====== Pasaje ======

Corría el año de 1938 y en una Lisboa que ya resentía el amargo sabor de la dictadura de Antônio de Oliveira Salazar, se desarrolla la historia de un veterano periodista de sociales, Pereira, a quien encomendaron dirigir la página cultural de un diario vespertino lisboeta, experiencia de la que sale apenas bien librado. (Aunque esta noticia suele alegrar a cualquier hijo de vecino, a Pereira no le cuadraba aquello. Véamos por qué.) Como ya la edad hacía estragos física y anímicamente hablando al periodista, éste se empecinaba en escribir y publicar obituarios adelantados de los escritores en boga, hasta que conoce a Francesco Monteiro Rossi, un joven estudiante de filosofía quien luego se integra a las filas del suplemento gracias a su insistencia y, claro, a la constante necesidad de dinero que, por poco que fuese, le servía para complacer a su novia Marta, cuyas afinidades y simpatías iban más allá de lo amoroso. Pereira le comisionó la escritura de esos obituarios, los cuales llegaban a las fronteras de la diatriba y el retrato. Hasta aquí vamos bien.

====== Datos ======

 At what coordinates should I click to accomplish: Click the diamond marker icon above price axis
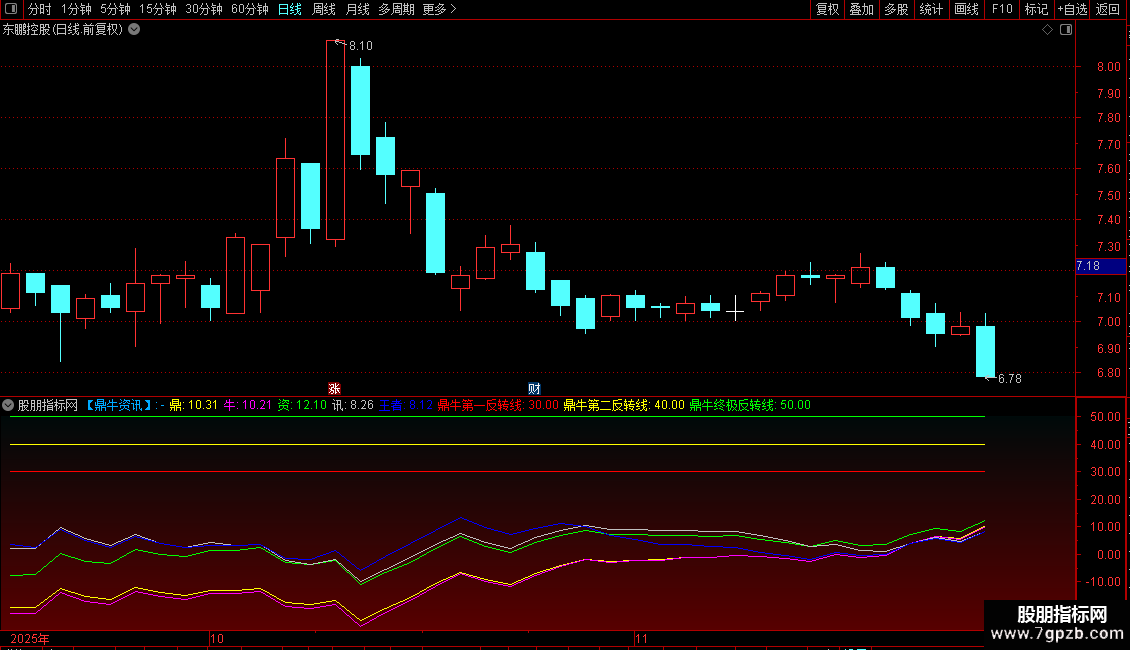point(1047,30)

======

### Instrucciones
Responde a estas preguntas según el pasaje sobre Pereira:
1. ¿En qué año transcurre la historia?
2. ¿Qué estudia Francesco Monteiro Rossi?
3. ¿Cómo se llama la novia de Monteiro Rossi?
Las líneas no tienen relación con este ejercicio.

### Respuesta
1. En 1938.
2. Filosofía.
3. Marta.